Modal existential wh-constructions
This dissertation is a thorough investigation of the syntax, semantics, and typology of modal existential wh-constructions the last major type of wh-construction (next to questions and relative clauses) that is still relatively poorly understood. The author argues that their proper analysis enhances our understanding of a variety of richly discussed issues, including the syntax- semantics of argument structure, event structure, existential predicates, wh-movement, covert modality, and obligatory control.
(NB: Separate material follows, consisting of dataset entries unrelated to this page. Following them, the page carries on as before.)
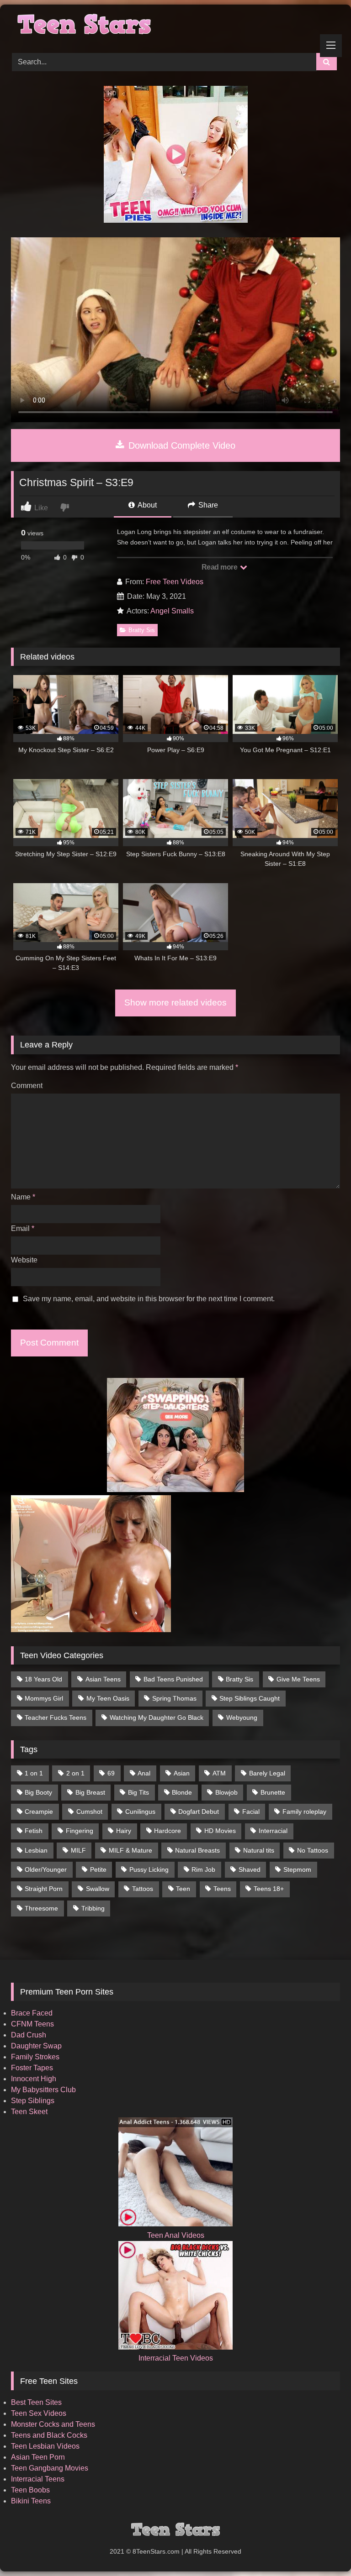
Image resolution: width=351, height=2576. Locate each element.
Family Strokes (35, 2057)
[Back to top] (323, 2549)
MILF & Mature (130, 1850)
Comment (27, 1085)
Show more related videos (175, 1002)
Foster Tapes (32, 2068)
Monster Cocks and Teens (53, 2424)
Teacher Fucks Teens (55, 1717)
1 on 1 (34, 1773)
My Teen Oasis (107, 1698)
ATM (219, 1773)
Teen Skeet (29, 2111)
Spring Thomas (174, 1698)
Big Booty (38, 1792)
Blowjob (226, 1792)
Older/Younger (46, 1869)
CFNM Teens (32, 2024)
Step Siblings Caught (249, 1698)
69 (111, 1773)
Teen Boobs (30, 2490)
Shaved (250, 1869)
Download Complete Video (180, 445)
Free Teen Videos (174, 582)
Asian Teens (103, 1679)
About (146, 505)
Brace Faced (32, 2013)
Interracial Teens (37, 2479)
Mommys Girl (44, 1698)
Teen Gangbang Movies (49, 2468)
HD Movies (220, 1830)
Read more (220, 567)
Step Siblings (32, 2101)
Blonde (182, 1792)
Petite (98, 1869)
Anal (144, 1773)
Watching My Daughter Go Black (156, 1717)
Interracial (273, 1830)
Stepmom (297, 1869)
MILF (78, 1850)
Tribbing (93, 1908)
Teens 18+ (269, 1888)
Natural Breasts (197, 1850)
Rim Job (203, 1869)
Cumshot (89, 1811)
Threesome (41, 1908)
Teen (183, 1888)
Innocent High (33, 2079)
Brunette (273, 1792)
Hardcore (167, 1830)
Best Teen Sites (36, 2402)
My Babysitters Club (43, 2090)
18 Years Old (43, 1679)
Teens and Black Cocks (49, 2435)
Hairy (123, 1830)
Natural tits (258, 1850)
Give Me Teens (298, 1679)
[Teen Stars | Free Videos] (175, 25)
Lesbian (36, 1850)
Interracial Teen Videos (175, 2358)
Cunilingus (140, 1811)
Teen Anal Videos (175, 2235)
The author argues for a radically new approach to modal existential wh-constructions. His core idea is that they are not ordinary objects of the verb which they are selected by (a predicate expressing the state of existence or availability, or a complex predicate leading to such a state), as previously assumed, but rather constitute an additional independent argument. This argument is an integral part of the complex event structure of the matrix verb its “event extension” and as such characterizes possible developments of the state or event denoted by the matrix predicate. The proposed analysis accounts for many apparently unmotivated properties of these constructions, including their highly restricted scope, modality, and syntactic distribution on the one hand, and a relative freedom of their internal syntactic shape on the other. The analysis also reveals a previously unobserved but remarkably tight relationship between modal existential wh-constructions and English purpose clauses.
This dissertation is of interest to theoretically and typologically oriented linguists working on wh-constructions, purpose clauses, existential sentences, event structure, and modality. On a more general level, it deals with issues at the syntax-semantics and syntax-pragmatics interface.